Stored items:

########################################

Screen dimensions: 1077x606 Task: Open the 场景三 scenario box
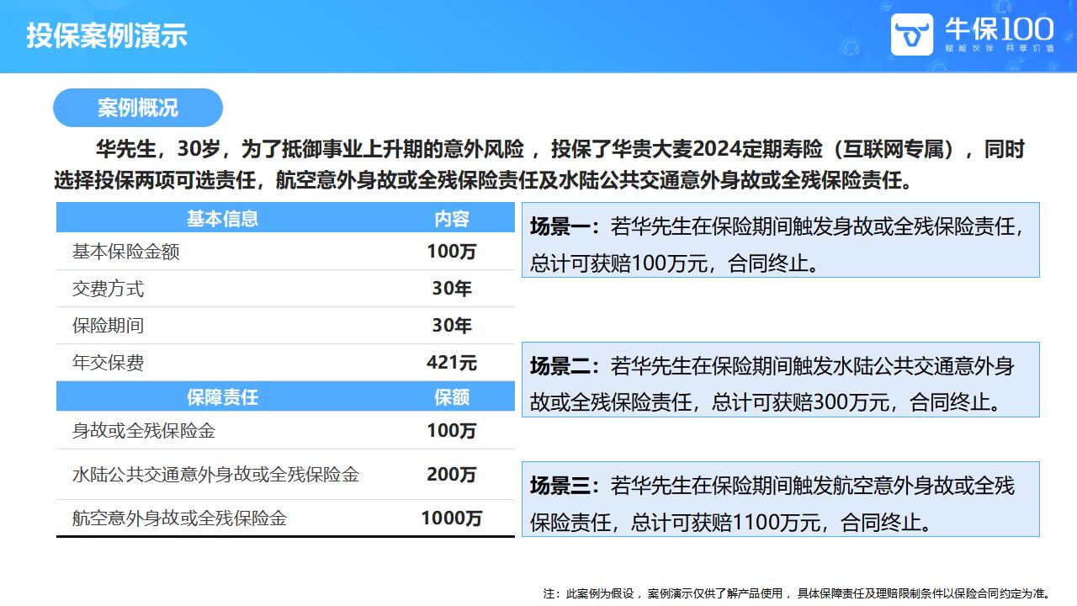click(x=780, y=499)
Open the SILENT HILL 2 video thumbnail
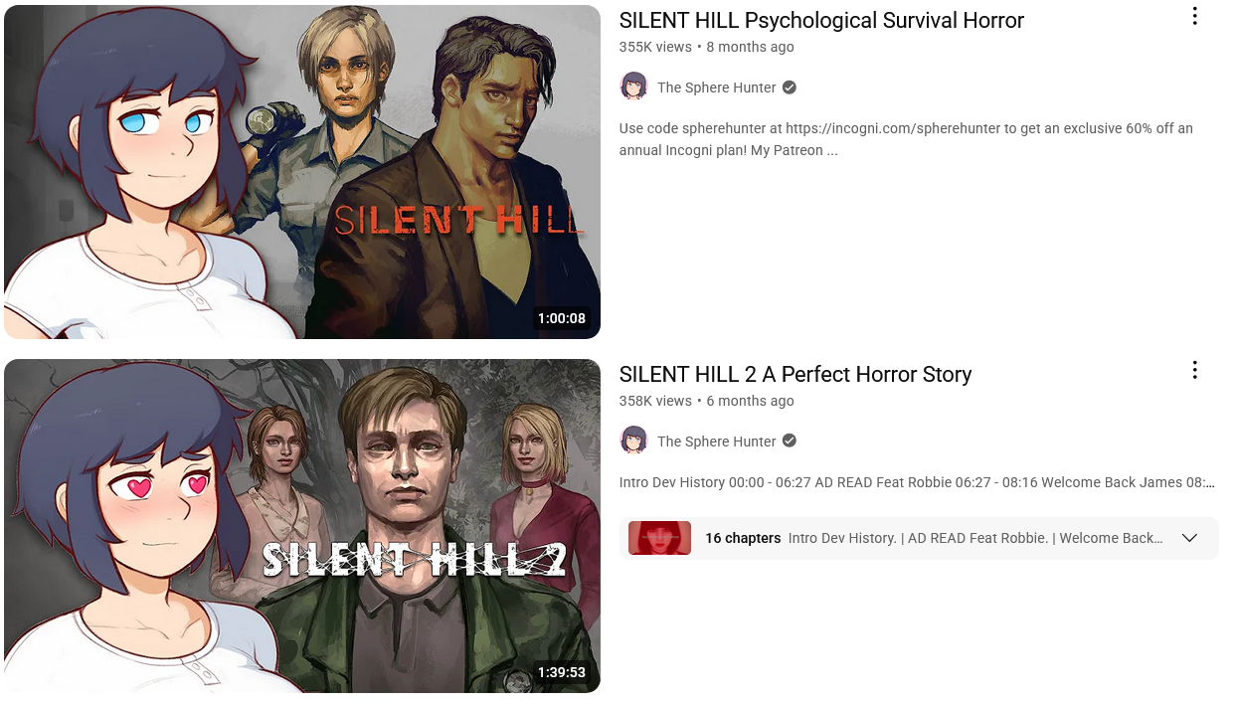This screenshot has height=707, width=1238. click(302, 526)
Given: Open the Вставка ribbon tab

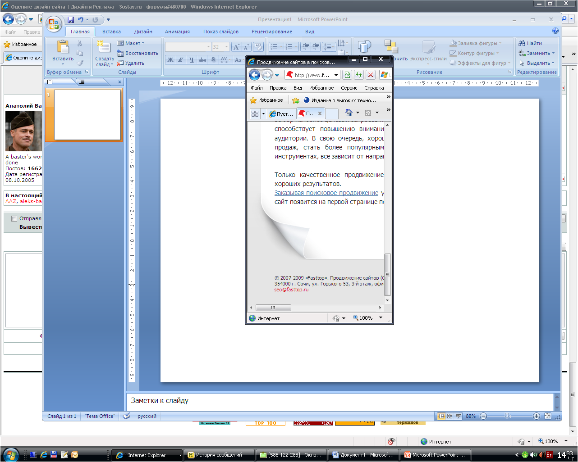Looking at the screenshot, I should [x=111, y=32].
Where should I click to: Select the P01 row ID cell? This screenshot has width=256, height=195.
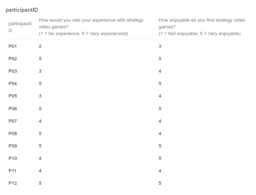[x=13, y=46]
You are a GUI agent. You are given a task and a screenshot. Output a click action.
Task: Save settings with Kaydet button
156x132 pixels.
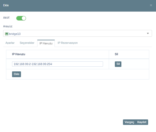tap(142, 122)
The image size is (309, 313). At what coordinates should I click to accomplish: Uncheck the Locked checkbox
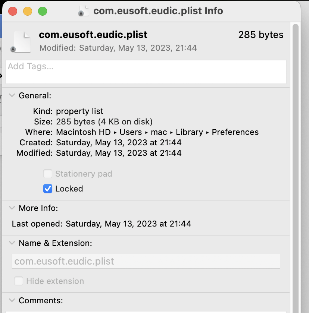[48, 189]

########################################

REQUIREMENT: Should a record include a picture, drop the picture and write out the remainder exactly.

OUTPUT FOR THIS EXERCISE:
Screen dimensions: 1077x606 Task: Open the 场景三 scenario box
click(x=780, y=499)
Open the SILENT HILL 2 video thumbnail
This screenshot has height=707, width=1238. click(302, 526)
Given: Open the Вставка ribbon tab

Looking at the screenshot, I should [x=111, y=32].
Where should I click to: Select the P01 row ID cell? This screenshot has width=256, height=195.
[x=13, y=46]
You are a GUI agent. You are given a task and a screenshot. Output a click action.
Task: Save settings with Kaydet button
156x132 pixels.
tap(142, 122)
The image size is (309, 313). At what coordinates should I click to accomplish: Uncheck the Locked checkbox
[48, 189]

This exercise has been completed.